Eis se quedó un momento petrificado.
—¿Dónde? —preguntó.
—¡Hacia el lago!
Fischer, haciendo un esfuerzo, fingió sobresaltarse.
—¿No será en mi casa?
—¡Pues sí, parece que es allí!
Eis retiró los brazos de los hombros de sus vasallos y miró con recelo a Fischer. Éste abrió la boca sin emitir sonido alguno, como incapaz de pronunciar una sola palabra. Había ensayado cuidadosamente aquella reacción.
—¡Alarma! —graznaron algunas voces.
Todos se apresuraron a apurar sus vasos. Las parejas se separaron. Algunos hombres gritaban y reñían. La música enmudeció.

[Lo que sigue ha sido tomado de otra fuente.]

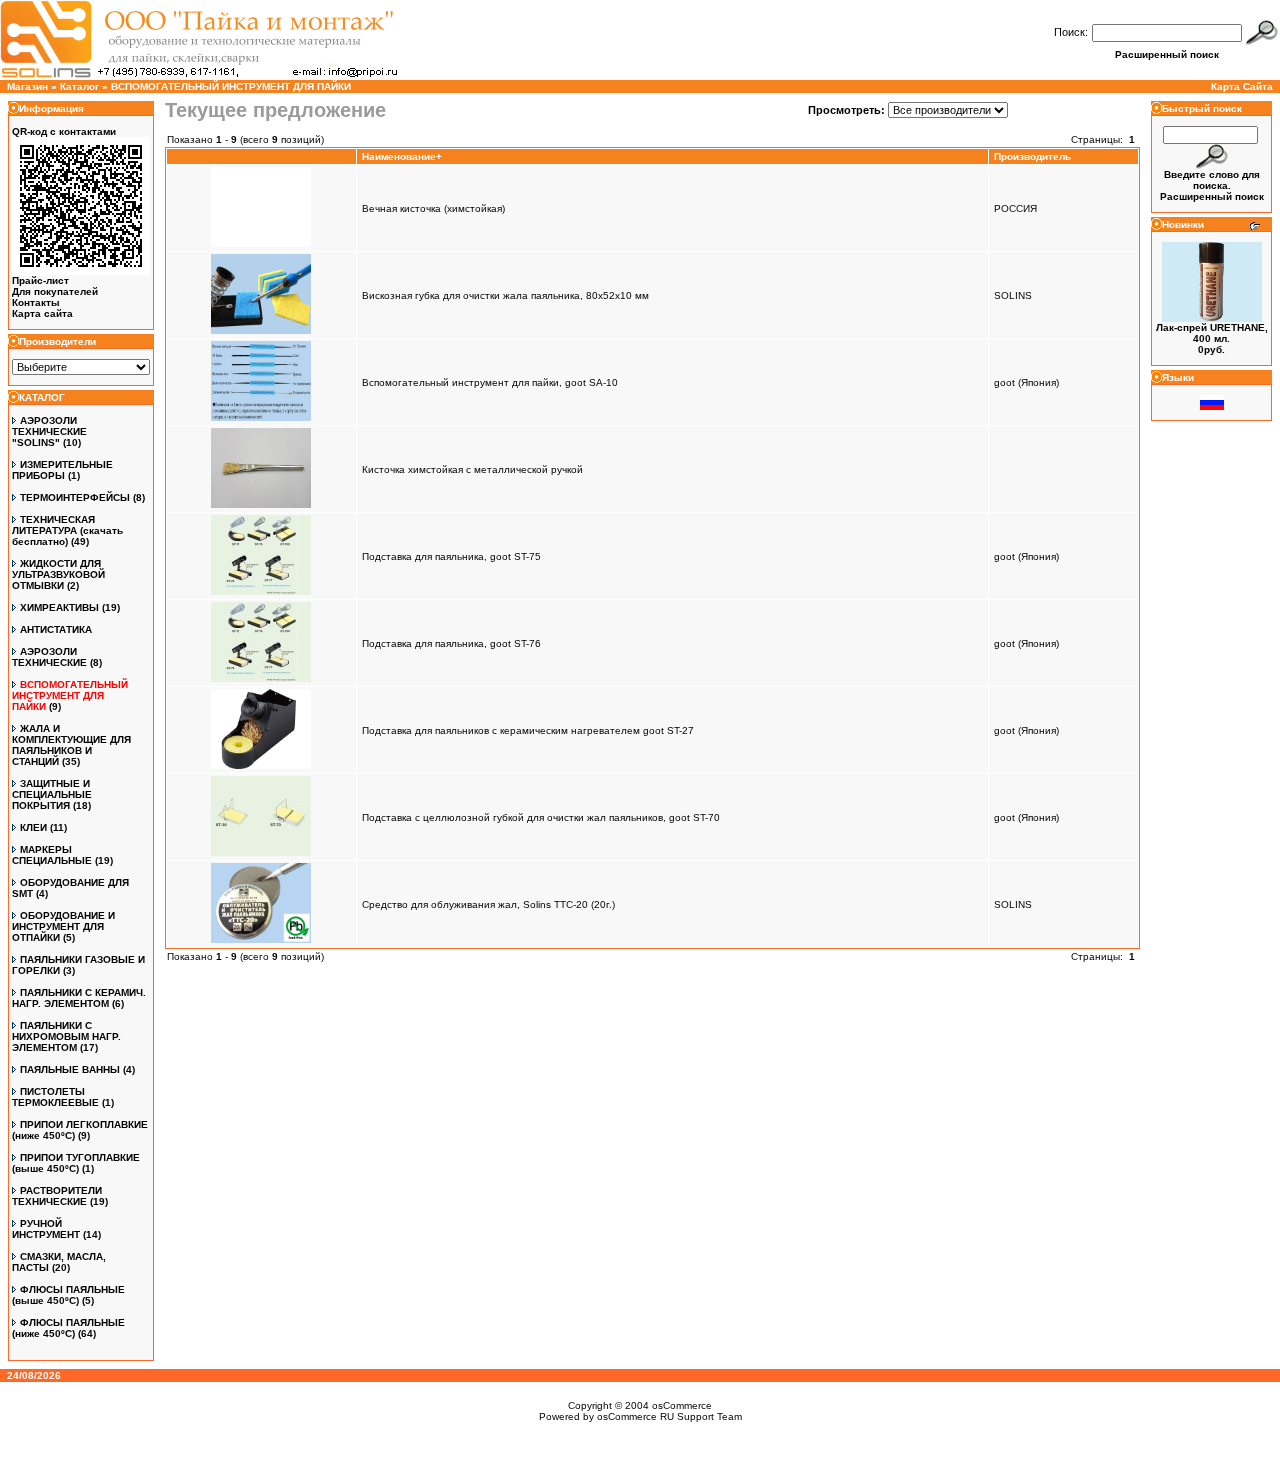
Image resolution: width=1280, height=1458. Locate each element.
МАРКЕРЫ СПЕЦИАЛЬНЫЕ (52, 855)
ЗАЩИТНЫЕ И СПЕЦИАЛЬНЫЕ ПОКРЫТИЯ (52, 794)
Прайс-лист (40, 280)
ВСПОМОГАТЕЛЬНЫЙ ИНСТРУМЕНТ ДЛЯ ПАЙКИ (231, 86)
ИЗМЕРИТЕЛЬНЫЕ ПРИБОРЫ (62, 470)
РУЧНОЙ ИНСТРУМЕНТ (46, 1229)
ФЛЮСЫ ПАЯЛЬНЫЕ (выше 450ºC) (68, 1295)
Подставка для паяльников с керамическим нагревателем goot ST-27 (528, 730)
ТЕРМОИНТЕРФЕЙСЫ (75, 497)
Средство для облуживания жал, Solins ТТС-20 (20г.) (488, 904)
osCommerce (682, 1405)
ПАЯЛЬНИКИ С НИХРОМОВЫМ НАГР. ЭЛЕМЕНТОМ (66, 1036)
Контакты (36, 302)
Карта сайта (42, 313)
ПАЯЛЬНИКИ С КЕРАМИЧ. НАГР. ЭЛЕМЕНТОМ (79, 998)
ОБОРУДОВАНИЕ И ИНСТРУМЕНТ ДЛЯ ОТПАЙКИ (63, 926)
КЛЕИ (33, 827)
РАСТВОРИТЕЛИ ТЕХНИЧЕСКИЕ (57, 1196)
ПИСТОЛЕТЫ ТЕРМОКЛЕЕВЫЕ (55, 1097)
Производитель (1032, 156)
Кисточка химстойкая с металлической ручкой (472, 469)
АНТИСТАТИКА (56, 629)
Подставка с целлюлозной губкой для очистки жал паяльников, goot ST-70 (541, 817)
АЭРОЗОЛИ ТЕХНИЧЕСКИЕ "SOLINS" (49, 431)
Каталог (79, 86)
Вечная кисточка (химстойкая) (433, 208)
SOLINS (1013, 295)
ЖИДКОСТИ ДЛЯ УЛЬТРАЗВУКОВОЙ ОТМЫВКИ (58, 574)
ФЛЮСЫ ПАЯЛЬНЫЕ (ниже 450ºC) (68, 1328)
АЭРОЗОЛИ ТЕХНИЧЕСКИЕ (49, 657)
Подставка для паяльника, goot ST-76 (451, 643)
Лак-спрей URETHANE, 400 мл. (1212, 333)
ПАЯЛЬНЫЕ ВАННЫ (70, 1069)
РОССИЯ (1015, 208)
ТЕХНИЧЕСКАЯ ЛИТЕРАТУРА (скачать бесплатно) (67, 530)
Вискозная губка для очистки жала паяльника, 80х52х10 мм (505, 295)
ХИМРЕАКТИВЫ (59, 607)
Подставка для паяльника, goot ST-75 (451, 556)
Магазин (27, 86)
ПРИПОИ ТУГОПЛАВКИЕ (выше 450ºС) (76, 1163)
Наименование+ (402, 156)
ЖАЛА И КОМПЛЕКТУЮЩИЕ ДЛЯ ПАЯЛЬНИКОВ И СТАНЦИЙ (71, 745)
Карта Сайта (1242, 86)
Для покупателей (55, 291)
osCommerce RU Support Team (669, 1416)
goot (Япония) (1026, 382)
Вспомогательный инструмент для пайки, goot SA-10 (490, 382)
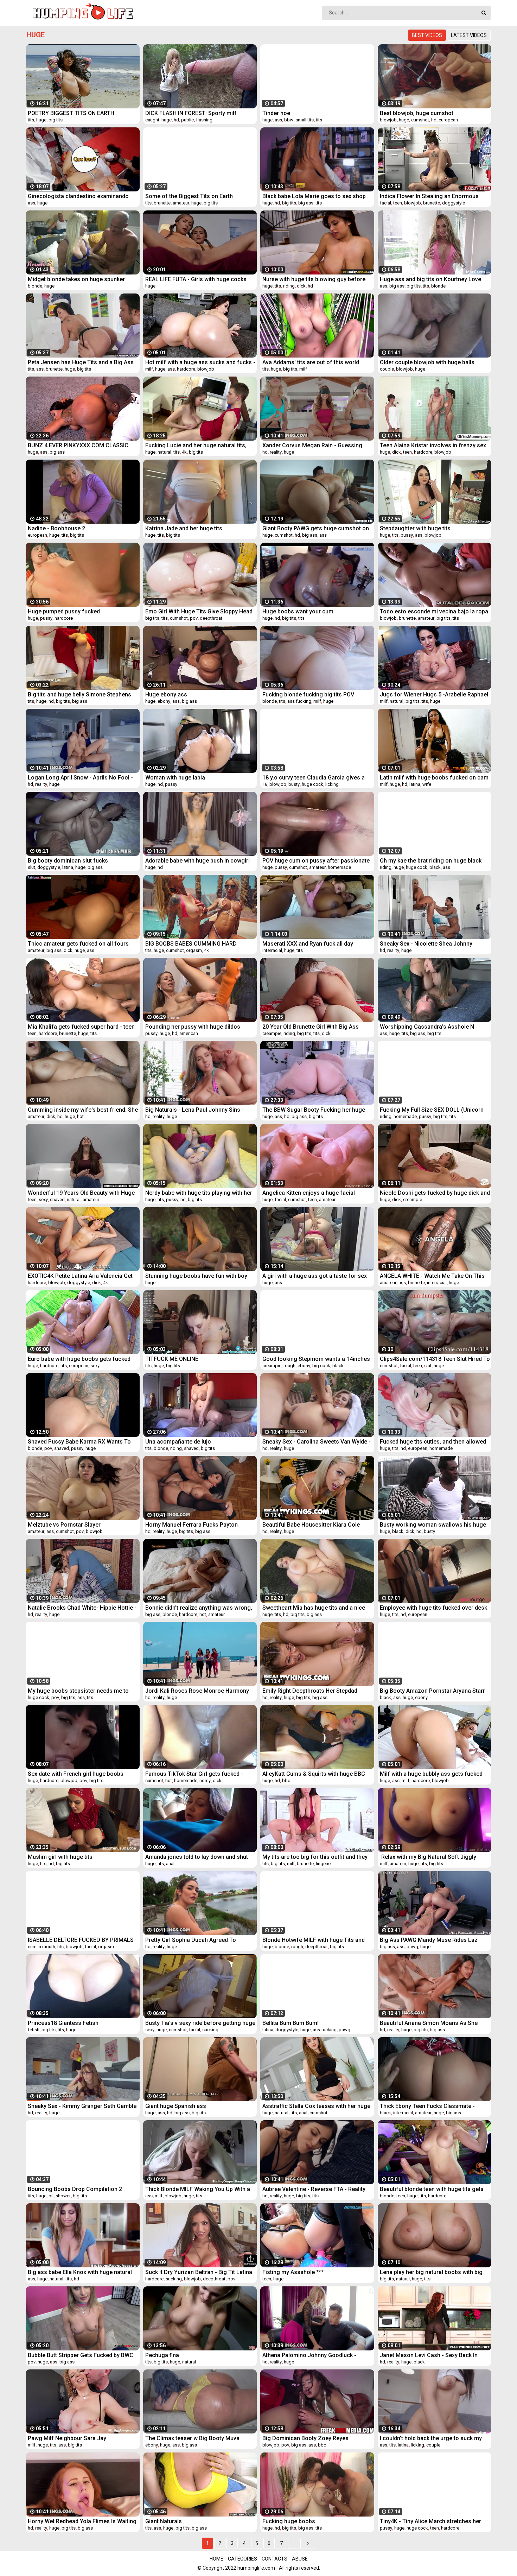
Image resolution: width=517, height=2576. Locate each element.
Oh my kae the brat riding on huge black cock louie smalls (430, 860)
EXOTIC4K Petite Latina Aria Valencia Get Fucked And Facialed (80, 1276)
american (188, 1033)
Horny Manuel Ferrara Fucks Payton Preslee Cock (191, 1524)
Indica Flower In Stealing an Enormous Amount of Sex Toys (429, 196)
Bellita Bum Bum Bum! (290, 2023)
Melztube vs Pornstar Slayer (64, 1524)
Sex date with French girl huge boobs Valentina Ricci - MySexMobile (75, 1773)
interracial (272, 950)
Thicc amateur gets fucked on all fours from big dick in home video (78, 943)
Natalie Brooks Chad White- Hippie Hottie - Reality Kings (82, 1607)
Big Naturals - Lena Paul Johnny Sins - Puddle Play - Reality (194, 1109)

—¡Fuego en casa de Fischer! —gritaban ahora.
Eis cogió a Fischer y se lo llevó a un rincón.
—Oye… No te habrás atrevido a aprovecharte de esta manera de mi delicada situación… Fischer se desasió y dijo:
—El hecho de que yo haya contraído un seguro al mismo tiempo que tú no significa nada. ¿Es que me crees capaz…?
—¡Te creo capaz de todo!
—¡Bueno, y al fin y al cabo, en caso de que yo hubiera aprovechado la buena ocasión, exactamente como lo hiciste tú, deberías ser el primero en hacerte cargo!
—Qué hijo de puta eres —dijo Eis, sin demasiada convicción.